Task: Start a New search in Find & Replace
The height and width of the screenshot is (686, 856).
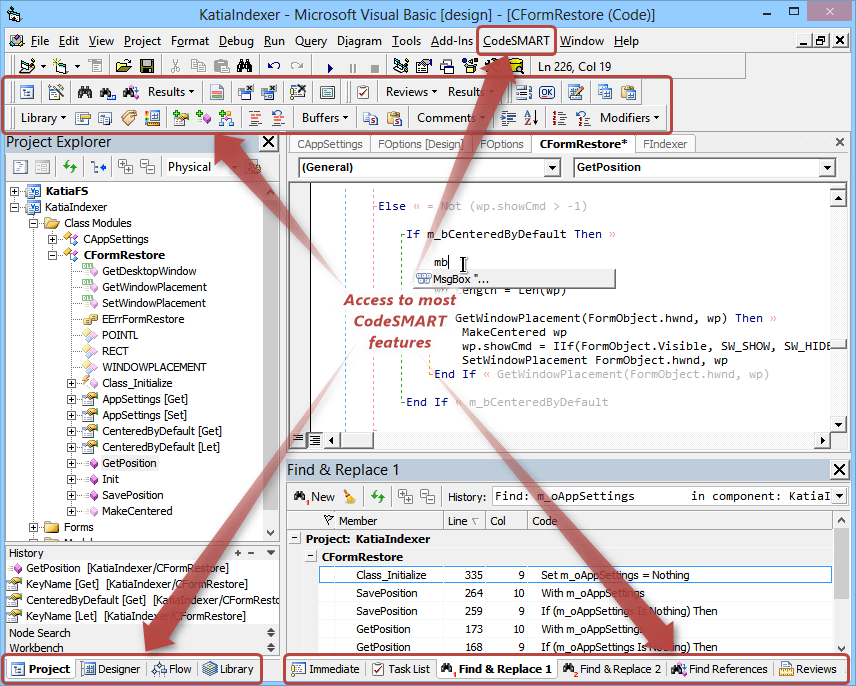Action: coord(324,496)
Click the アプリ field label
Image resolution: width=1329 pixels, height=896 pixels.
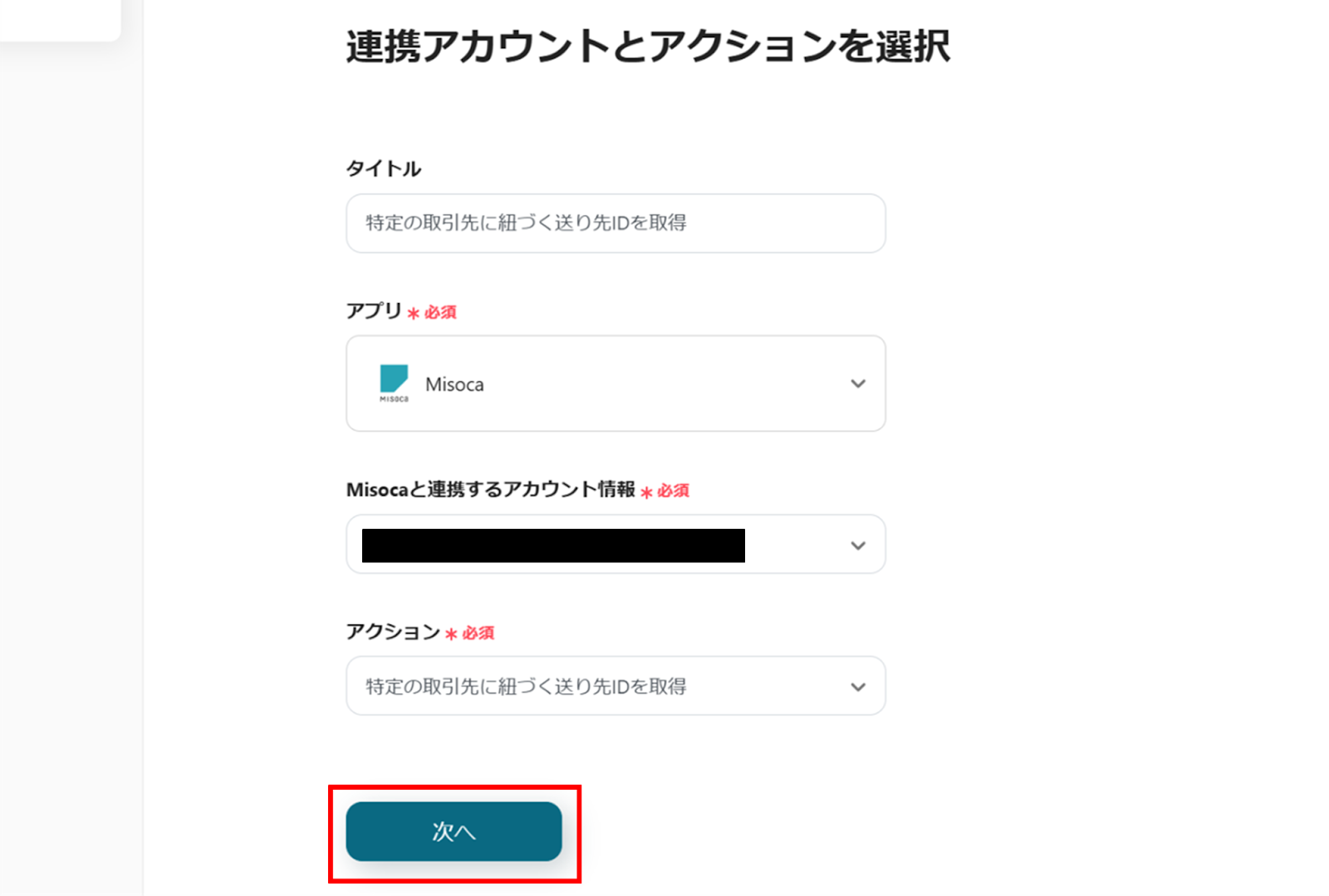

################

▶ What to work on: Exactly as written, return each line above and leave the pictures behind.

▶ Answer to this problem:
Task: Start a New search in Find & Replace
The height and width of the screenshot is (686, 856).
Action: coord(324,496)
Click the アプリ field label
Image resolution: width=1329 pixels, height=896 pixels.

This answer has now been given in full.